**What is being asked**
Print the items below exactly as they appear, from the line containing "This screenshot has height=879, width=1372." through the line containing "point(645,646)", including both of those lines.

Items from a data source:

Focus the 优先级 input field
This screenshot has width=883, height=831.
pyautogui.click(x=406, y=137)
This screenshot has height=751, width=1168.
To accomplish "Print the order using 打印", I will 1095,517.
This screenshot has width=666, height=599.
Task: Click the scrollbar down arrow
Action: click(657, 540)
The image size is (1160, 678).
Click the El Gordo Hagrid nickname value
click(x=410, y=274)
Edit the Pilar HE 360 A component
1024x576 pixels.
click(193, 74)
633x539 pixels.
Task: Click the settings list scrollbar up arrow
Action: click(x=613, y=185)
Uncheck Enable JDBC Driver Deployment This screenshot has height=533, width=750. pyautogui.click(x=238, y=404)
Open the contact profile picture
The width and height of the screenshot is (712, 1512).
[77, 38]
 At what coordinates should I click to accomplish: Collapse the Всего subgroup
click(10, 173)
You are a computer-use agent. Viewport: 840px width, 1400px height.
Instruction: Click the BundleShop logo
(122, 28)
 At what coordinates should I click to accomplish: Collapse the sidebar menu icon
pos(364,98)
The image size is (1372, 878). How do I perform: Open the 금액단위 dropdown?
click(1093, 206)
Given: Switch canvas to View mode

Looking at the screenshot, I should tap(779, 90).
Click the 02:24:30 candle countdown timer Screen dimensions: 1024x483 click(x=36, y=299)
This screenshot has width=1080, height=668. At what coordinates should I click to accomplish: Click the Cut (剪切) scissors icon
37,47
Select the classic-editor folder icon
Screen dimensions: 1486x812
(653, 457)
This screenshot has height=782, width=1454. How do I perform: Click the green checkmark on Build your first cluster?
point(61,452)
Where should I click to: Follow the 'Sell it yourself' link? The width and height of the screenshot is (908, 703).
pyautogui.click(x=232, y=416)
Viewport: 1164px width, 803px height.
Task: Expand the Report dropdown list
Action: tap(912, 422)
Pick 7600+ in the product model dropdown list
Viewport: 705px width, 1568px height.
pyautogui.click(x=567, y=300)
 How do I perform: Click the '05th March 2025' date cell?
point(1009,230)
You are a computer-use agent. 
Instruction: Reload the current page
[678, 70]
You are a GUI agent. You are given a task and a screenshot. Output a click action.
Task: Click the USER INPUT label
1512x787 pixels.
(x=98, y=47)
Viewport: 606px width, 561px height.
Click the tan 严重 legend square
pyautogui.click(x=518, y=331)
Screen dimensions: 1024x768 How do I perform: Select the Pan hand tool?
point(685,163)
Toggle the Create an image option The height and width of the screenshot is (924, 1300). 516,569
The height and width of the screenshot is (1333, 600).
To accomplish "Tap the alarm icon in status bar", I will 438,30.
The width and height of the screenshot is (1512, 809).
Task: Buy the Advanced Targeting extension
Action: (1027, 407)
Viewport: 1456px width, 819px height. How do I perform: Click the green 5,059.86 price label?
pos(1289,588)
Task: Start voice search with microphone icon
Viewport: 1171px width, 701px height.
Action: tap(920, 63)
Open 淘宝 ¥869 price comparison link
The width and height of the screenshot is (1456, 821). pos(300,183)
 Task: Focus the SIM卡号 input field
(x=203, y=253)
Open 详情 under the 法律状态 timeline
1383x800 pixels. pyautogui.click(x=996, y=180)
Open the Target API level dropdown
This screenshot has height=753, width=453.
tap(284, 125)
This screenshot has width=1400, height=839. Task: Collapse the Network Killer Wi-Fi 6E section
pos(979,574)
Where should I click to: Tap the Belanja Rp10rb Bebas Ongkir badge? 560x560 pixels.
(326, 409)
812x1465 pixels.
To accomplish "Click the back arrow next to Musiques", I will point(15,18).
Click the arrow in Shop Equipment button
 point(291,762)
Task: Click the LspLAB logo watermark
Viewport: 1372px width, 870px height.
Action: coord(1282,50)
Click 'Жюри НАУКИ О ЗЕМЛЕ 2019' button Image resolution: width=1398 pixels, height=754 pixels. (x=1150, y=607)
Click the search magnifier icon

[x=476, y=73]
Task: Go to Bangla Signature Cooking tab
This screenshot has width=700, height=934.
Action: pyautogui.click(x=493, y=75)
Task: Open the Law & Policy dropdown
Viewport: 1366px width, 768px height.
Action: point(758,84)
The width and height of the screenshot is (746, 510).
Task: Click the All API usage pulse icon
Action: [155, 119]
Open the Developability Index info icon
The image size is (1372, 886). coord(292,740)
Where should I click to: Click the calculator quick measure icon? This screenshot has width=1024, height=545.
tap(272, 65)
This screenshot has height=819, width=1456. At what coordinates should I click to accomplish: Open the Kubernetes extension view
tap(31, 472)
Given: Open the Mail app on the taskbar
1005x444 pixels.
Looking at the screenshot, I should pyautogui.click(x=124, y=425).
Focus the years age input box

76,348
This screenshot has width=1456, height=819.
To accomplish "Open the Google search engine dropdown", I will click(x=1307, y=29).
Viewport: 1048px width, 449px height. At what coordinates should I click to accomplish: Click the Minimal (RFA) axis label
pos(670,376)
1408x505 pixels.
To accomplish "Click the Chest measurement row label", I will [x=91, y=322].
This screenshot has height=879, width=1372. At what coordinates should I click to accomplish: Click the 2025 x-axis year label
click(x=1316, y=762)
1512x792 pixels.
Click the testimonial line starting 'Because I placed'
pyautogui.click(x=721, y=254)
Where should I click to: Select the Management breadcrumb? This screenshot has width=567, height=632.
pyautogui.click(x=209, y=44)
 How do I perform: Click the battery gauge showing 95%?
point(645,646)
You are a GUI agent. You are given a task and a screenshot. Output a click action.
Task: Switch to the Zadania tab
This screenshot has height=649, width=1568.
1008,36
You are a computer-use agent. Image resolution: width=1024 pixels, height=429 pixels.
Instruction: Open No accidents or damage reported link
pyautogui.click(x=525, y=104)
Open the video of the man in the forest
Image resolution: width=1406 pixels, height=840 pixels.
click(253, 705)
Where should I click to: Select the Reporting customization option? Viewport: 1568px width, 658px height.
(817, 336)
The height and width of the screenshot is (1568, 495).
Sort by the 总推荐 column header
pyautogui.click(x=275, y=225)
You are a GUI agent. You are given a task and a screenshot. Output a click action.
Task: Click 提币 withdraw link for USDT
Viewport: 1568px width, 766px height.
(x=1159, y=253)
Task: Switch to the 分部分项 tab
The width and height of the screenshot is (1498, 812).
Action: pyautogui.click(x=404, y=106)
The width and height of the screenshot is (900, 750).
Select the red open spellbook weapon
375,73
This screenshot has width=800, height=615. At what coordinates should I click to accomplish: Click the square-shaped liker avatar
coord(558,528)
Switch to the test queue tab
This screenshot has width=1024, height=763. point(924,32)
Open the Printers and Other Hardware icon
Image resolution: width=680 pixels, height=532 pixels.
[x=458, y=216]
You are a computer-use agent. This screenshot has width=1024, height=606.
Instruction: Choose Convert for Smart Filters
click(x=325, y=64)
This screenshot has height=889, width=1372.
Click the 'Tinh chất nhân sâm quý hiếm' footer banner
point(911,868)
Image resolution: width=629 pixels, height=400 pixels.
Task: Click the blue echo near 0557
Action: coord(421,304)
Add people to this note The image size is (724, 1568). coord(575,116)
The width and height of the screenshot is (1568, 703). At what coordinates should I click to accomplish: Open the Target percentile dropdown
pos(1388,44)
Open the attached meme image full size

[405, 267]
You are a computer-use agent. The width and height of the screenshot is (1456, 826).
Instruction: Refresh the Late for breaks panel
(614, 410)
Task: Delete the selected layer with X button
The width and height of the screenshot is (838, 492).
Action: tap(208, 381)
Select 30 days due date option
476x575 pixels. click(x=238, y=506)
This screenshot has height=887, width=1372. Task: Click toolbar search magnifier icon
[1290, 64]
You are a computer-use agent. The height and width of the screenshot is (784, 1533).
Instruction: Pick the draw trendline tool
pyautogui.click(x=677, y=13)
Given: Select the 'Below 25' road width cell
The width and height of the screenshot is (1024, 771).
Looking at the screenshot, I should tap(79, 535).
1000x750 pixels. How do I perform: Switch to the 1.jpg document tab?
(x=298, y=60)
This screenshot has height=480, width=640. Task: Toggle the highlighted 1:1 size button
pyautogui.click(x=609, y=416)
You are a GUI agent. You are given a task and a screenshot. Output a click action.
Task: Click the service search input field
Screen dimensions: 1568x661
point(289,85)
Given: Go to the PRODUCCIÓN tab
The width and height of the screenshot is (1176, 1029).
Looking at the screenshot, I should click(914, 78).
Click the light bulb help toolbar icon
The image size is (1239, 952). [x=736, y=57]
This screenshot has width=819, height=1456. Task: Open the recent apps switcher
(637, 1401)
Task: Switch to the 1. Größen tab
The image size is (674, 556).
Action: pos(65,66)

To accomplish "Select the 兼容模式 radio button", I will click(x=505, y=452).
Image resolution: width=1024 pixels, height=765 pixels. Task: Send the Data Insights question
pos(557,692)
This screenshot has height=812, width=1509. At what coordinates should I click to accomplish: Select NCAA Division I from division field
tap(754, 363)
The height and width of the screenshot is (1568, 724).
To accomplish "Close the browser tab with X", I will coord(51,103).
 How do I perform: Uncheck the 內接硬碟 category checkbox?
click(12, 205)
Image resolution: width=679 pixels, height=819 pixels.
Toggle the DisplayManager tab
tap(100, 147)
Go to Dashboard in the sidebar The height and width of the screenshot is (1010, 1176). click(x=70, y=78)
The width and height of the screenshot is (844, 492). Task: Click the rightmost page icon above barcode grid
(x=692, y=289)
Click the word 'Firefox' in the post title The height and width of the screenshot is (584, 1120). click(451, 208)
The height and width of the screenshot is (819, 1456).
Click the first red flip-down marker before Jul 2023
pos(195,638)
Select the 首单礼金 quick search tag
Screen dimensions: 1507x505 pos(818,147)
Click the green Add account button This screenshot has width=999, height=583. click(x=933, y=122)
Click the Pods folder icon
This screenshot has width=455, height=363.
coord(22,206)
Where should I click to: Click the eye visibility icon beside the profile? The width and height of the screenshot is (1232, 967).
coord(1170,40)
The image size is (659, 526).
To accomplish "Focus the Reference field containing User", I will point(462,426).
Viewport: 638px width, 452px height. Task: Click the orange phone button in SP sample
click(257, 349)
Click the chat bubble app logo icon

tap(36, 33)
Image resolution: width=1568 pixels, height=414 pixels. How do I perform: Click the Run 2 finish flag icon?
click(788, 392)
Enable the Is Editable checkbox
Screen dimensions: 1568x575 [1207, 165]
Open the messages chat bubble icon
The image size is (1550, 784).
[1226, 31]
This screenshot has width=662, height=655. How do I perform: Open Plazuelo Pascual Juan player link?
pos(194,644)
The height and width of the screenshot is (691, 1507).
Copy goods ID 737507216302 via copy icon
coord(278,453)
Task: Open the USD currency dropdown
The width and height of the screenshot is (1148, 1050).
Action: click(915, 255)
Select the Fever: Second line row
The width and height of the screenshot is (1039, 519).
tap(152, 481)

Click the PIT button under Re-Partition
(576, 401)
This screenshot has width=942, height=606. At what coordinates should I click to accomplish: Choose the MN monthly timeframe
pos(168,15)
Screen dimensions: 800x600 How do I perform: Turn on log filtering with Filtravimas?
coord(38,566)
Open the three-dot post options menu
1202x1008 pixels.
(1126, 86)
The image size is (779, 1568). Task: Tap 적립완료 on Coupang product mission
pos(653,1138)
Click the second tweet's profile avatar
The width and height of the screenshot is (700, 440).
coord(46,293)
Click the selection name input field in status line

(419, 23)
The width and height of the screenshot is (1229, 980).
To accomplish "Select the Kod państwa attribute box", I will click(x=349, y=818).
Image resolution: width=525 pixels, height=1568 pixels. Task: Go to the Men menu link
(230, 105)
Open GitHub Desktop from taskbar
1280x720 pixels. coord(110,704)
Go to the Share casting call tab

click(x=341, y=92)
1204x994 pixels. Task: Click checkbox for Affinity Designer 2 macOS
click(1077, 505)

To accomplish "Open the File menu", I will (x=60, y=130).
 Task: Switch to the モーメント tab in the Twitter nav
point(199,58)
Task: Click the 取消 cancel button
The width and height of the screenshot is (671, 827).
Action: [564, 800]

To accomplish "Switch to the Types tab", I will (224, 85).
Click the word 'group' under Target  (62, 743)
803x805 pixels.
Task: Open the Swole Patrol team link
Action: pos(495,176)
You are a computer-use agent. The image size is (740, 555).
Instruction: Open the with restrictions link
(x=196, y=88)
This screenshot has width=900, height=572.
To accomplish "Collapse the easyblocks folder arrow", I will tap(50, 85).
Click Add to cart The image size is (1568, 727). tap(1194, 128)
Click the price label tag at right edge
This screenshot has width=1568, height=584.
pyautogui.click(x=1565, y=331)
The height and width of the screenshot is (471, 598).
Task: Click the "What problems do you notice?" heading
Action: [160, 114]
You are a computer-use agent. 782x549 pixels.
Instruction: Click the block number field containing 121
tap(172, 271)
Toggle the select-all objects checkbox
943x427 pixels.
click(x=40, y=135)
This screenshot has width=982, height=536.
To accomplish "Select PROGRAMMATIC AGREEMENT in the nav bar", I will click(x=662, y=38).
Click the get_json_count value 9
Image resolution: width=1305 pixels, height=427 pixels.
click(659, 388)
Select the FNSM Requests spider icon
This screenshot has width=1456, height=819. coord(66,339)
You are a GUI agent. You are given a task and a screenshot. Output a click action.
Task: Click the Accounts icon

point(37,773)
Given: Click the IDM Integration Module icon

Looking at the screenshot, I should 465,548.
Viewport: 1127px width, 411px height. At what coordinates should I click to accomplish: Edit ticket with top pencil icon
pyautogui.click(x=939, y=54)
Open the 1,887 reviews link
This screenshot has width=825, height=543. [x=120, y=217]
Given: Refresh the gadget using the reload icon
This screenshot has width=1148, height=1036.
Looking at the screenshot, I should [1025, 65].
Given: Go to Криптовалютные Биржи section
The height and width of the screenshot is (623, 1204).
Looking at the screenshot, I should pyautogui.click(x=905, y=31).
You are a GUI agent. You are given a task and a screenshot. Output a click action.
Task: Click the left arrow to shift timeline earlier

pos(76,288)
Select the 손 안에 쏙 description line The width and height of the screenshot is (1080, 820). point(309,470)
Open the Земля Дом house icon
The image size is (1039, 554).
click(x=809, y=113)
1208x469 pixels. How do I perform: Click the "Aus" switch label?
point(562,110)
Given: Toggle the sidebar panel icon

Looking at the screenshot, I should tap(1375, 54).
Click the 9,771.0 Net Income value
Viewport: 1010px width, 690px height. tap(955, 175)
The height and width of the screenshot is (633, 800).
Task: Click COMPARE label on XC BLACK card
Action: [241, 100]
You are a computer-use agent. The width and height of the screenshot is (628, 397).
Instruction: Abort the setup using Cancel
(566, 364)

**Completed task**
This screenshot has height=879, width=1372. At what coordinates should I click to accomplish: Click the 2025 x-axis year label
click(x=1316, y=762)
1512x792 pixels.
Click the testimonial line starting 'Because I placed'
pyautogui.click(x=721, y=254)
Where should I click to: Select the Management breadcrumb? This screenshot has width=567, height=632.
pyautogui.click(x=209, y=44)
 How do I perform: Click the battery gauge showing 95%?
point(645,646)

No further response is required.